PhD Oral Exam - Madelaine Caritas Longman, Humanities

Living Things: Feeling into Art, Disability, and Embodied Presence


Date & time
Friday, August 25, 2023
10 a.m. – 12 p.m.
Cost

This event is free

Organization

School of Graduate Studies

Contact

Daniela Ferrer

Where

J.W. McConnell Building
1400 De Maisonneuve Blvd. W.
Room LB 655

Accessible location

Yes

When studying for a doctoral degree (PhD), candidates submit a thesis that provides a critical review of the current state of knowledge of the thesis subject as well as the student’s own contributions to the subject. The distinguishing criterion of doctoral graduate research is a significant and original contribution to knowledge.

Once accepted, the candidate presents the thesis orally. This oral exam is open to the public.

Abstract

From the 19th century German aesthetic theory of Einfühlung to contemporary scholarship in disability studies, many have noted the tendency to affectively and sensorially respond to visual art objects as fellow living, feeling beings. This phenomenon is complicated, however, both by variations in individual sensoriums and by cultural politics undergirding assumptions about what, how, and even if other people think and feel. Such assumptions become particularly evident in instances of art vandalism, where damaged art objects are often described in media coverage as injured beings needing care, while vandals are met with stigmatizing language related to mental illness and cognitive disability. Working against the assumption that art vandals – and, often, people with disabilities in general – are “senseless,” I explore how the creation, protection, destruction, and repair of art might all be approached as socially situated, intensely sensory, inescapably embodied, politically charged, and bound in threads of relation.

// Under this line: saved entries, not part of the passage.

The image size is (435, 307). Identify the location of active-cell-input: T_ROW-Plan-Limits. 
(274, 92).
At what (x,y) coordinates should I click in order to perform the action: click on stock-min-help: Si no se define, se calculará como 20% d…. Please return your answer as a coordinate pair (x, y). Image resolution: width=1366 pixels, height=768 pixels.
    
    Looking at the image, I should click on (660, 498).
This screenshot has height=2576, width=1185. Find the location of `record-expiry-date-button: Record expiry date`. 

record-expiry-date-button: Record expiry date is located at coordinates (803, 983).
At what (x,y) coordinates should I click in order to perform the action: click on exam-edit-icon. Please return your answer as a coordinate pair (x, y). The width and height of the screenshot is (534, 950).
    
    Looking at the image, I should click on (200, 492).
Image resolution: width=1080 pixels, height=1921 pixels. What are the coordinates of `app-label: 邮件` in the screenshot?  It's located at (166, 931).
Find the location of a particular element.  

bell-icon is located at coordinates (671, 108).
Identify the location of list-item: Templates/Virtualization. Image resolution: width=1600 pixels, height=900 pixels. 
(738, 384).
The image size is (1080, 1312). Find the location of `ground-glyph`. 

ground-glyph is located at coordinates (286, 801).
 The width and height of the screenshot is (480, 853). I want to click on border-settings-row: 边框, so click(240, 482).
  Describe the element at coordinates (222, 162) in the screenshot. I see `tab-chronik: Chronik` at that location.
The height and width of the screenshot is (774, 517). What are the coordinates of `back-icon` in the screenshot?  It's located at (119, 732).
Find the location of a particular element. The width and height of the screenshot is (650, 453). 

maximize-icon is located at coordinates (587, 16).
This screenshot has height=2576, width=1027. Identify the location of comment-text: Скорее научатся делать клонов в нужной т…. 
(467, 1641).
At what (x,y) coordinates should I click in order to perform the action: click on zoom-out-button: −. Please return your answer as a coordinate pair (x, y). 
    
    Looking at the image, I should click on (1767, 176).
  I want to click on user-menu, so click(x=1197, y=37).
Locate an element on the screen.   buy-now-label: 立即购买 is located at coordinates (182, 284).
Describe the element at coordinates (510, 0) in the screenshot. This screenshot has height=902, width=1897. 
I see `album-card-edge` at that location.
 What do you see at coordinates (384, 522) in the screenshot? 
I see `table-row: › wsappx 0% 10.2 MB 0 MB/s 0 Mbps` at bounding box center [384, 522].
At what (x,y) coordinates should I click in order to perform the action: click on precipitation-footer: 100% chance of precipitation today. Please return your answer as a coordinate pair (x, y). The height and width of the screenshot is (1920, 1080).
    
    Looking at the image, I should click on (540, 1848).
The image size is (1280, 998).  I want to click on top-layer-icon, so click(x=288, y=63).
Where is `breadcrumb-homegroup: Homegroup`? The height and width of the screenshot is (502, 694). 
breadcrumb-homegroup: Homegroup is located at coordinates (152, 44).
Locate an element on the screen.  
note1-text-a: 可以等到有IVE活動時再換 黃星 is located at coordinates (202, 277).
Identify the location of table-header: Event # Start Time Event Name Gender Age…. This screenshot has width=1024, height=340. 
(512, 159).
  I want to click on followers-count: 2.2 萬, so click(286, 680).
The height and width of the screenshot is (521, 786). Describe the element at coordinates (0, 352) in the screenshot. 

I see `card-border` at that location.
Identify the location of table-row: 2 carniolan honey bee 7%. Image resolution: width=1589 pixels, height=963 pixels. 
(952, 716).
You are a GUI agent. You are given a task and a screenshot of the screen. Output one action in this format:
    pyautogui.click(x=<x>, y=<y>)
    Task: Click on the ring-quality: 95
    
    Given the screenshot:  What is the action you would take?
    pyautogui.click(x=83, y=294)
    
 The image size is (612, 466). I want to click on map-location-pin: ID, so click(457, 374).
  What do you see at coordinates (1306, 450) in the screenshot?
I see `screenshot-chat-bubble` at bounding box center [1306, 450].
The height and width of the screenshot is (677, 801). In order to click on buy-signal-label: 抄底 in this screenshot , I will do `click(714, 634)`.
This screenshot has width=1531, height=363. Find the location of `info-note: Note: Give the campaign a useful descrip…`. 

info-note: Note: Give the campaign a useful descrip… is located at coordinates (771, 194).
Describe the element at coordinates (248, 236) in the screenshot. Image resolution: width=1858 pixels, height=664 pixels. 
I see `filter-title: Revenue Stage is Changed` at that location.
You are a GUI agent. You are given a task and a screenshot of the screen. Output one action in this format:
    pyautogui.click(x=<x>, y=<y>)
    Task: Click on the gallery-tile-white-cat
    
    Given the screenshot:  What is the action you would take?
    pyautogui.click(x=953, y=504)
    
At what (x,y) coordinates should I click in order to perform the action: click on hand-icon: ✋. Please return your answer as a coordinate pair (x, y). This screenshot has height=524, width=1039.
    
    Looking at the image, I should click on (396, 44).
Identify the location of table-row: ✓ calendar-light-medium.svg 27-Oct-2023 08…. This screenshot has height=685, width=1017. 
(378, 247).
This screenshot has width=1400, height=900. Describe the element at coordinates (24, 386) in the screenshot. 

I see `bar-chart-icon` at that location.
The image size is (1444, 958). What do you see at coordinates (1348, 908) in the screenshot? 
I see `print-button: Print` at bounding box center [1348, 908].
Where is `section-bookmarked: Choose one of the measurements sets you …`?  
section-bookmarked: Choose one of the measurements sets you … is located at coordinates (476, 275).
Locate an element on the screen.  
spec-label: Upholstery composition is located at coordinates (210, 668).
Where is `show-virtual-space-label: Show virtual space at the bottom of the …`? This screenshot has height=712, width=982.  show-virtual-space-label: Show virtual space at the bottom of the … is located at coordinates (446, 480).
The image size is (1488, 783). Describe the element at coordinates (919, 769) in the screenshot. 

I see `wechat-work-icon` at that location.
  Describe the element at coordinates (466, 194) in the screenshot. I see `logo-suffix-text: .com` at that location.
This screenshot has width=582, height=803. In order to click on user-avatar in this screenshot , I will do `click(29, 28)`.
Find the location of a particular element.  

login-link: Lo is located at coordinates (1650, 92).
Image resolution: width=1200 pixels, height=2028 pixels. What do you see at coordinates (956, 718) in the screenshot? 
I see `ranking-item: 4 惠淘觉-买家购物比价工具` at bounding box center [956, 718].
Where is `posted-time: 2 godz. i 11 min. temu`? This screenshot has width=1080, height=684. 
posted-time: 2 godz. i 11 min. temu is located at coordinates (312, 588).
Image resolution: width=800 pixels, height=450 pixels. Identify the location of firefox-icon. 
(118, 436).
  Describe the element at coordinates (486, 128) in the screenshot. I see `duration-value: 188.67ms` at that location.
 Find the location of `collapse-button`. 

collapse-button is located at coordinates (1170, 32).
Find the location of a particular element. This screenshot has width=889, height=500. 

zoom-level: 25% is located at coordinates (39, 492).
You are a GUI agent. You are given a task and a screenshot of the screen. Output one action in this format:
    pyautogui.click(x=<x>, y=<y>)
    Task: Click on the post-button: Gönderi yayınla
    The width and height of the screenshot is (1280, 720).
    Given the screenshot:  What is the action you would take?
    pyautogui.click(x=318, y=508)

Structured as a lyric essay, this thesis interweaves aesthetic analysis and cultural criticism with personal experience of chronic illness and neurodiversity. Examining my own affective and sensory responses to art, artists, art vandals, and people I encounter, I consider what these reactions suggest about larger political networks of affect, care, and embodied relation. Creative writing, specifically the lyric essay’s “I” voice, provides a valuable methodology both to emphasize my own imbrication within this constellation of relationships and to call upon readers to consider their own.

As critics have noted, Einfühlung (literally “feeling in”) provides an intriguing critical framework but often fails to account for cognitive, sensory, and emotional differences between individuals, as well as for how social positionalities including race, class, gender, and sexual identity inform dynamics of feeling. Using an approach I term critical Einfühlung, I explore how such politics both shape and are shaped by encounters between art objects and human agents, including how my own living, feeling bodymind participates in these dynamics and bears their traces. Taking feelings seriously as a politicized intertwinement of affects and sensations arising out of relationship, I consider how feelings towards, with, and about aesthetic objects can illuminate social dynamics between people.